About the project

The afterlives of tower block ‘failure’ and rethinking urban futures

On 14 June 2017, a devastating fire broke out in Grenfell Tower, west London. On the same day, a tower block collapsed in Kariobangi estate, Nairobi. Although taking place in very different cities, both tragedies exposed the injustices of urban politics, the volatility of construction materials, and disregard for regulations and planning. They also reanimated debates about 'proper' forms of urban living, spatial inequalities and what a desirable city should look like.

Taking these events as a starting point, this project explores the temporality and materiality of high-rise landscapes in London and Nairobi. So often branded as sites of failure, it begins instead from thinking about histories of community and solidarity and how these are shaped by the lives and afterlives of buildings and materials.

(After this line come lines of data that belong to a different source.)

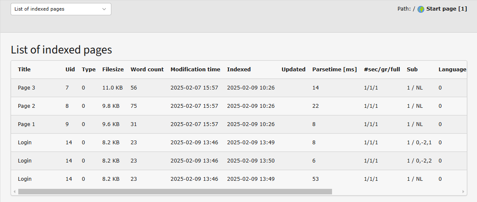Screen dimensions: 477x202
Task: Click the 11.0 KB filesize cell
Action: tap(112, 88)
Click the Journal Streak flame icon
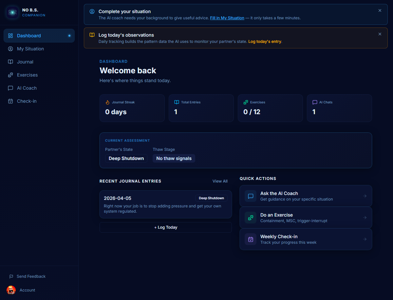393x300 pixels. click(x=107, y=102)
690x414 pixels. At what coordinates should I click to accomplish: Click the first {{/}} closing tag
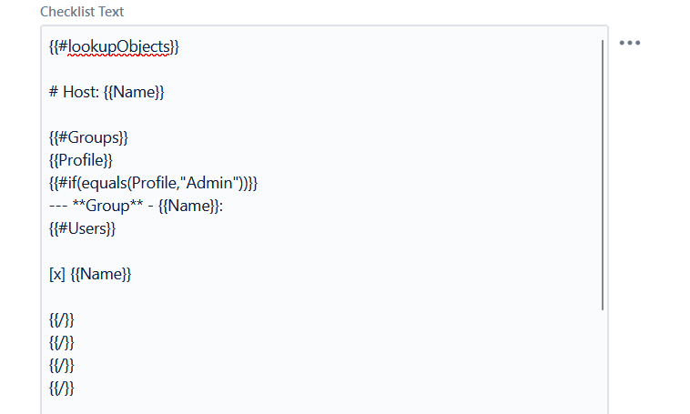[62, 320]
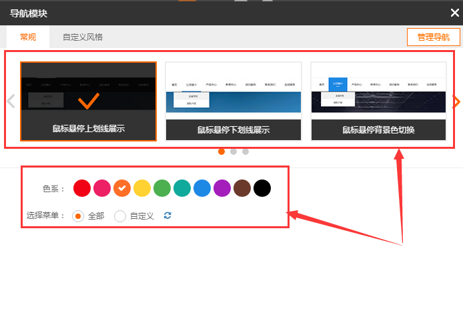Jump to the second carousel page dot
Screen dimensions: 463x333
click(x=234, y=151)
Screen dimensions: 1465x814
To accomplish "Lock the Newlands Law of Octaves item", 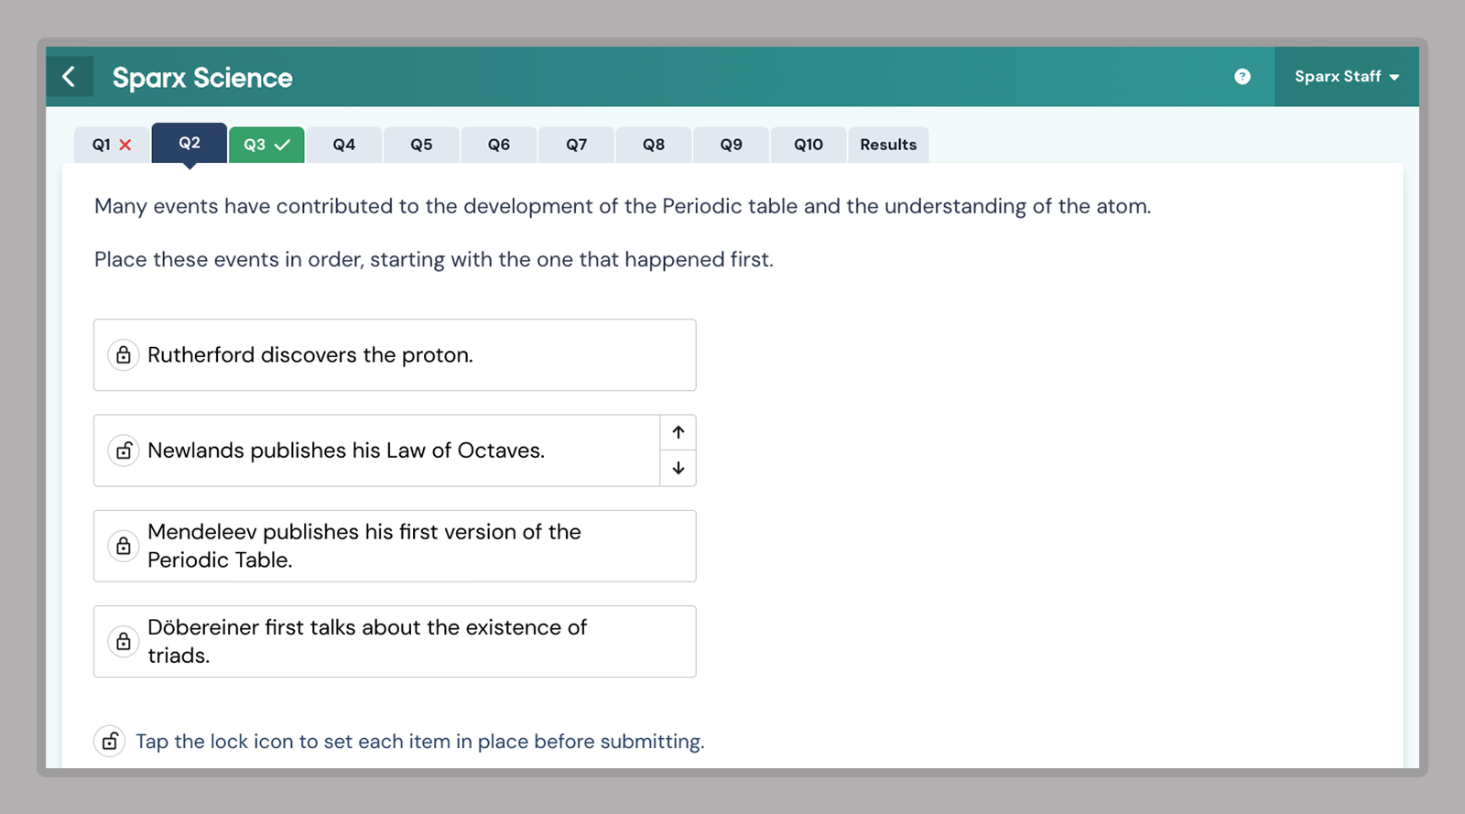I will [x=124, y=450].
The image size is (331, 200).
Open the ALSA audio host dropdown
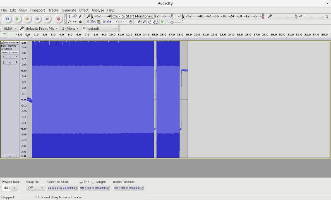[10, 29]
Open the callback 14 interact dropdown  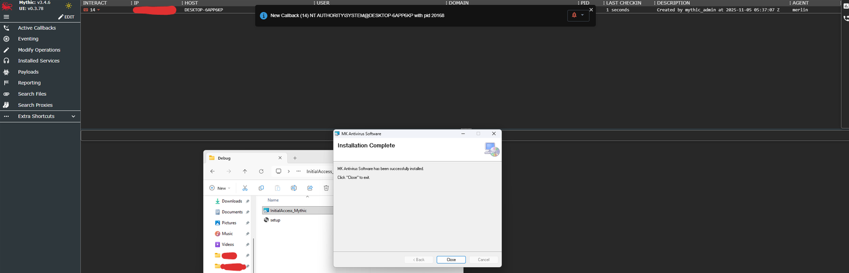click(92, 10)
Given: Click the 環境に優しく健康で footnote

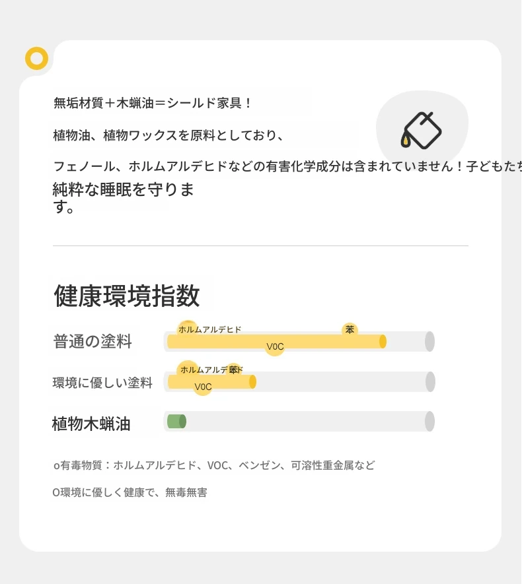Looking at the screenshot, I should [x=130, y=492].
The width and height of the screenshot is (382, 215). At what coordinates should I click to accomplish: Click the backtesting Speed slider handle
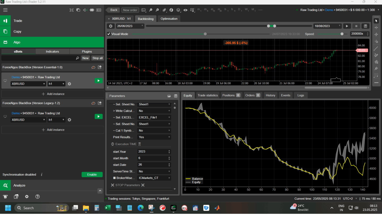coord(342,34)
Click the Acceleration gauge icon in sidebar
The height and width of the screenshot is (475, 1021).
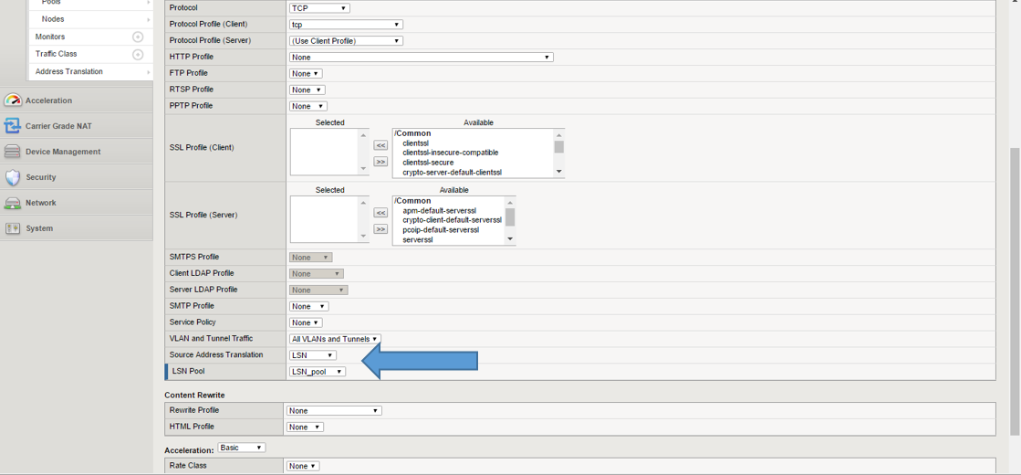click(x=13, y=100)
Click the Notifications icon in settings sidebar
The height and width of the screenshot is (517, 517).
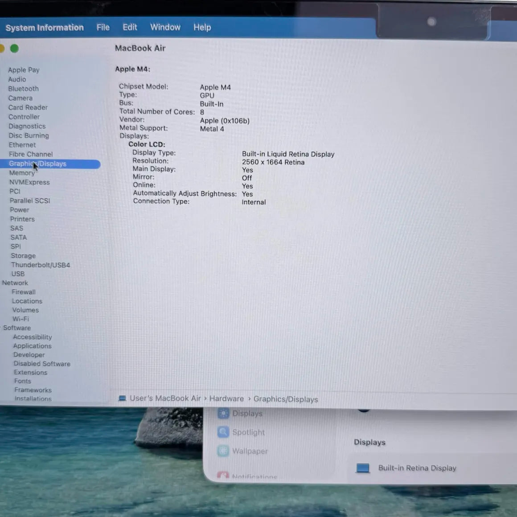pyautogui.click(x=223, y=475)
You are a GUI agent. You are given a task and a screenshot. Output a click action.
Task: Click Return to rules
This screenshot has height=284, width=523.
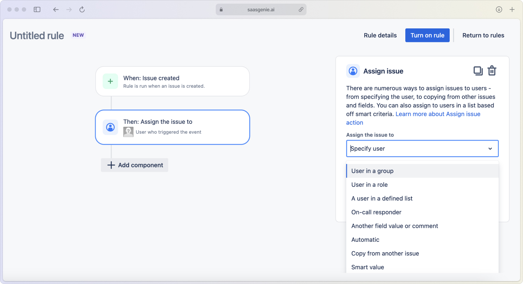[483, 35]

In recent decades, both cities have been drastically altered by high-rise construction booms concurrent with urban housing crises and widening urban inequality. In Nairobi and in London the devastation of June 2017 were thus not isolated events, but part of urban political economies that have seen the financialization of land and housing, dilution of safety regulations and undermining of construction quality. Tracing processes of extraction, construction, collapse, demolition and renewal, the research examines how ‘high-rise failures’ such as fire and building collapse are embedded in longer histories of social, political and infrastructural intervention, and how these accumulate across time to shape high-rise geographies of exclusion, aspiration and transformation.

Through ethnographic and participatory methods, the project critically engages with such notions of ‘failure’, examining how it unfolds in the world, and what it sets in motion. Combining approaches from urban anthropology with urban studies, material culture studies and participatory urban design, we work closely with local communities as well as urban practitioners, artists and organisers. This interdisciplinary and practice-oriented approach asks whether the afterlives of buildings might offer ways of rethinking urban futures to build more inclusive, just, and sustainable neighbourhoods.

The research is funded by UK Research and Innovation through a 4+ year Future Leaders Fellowship.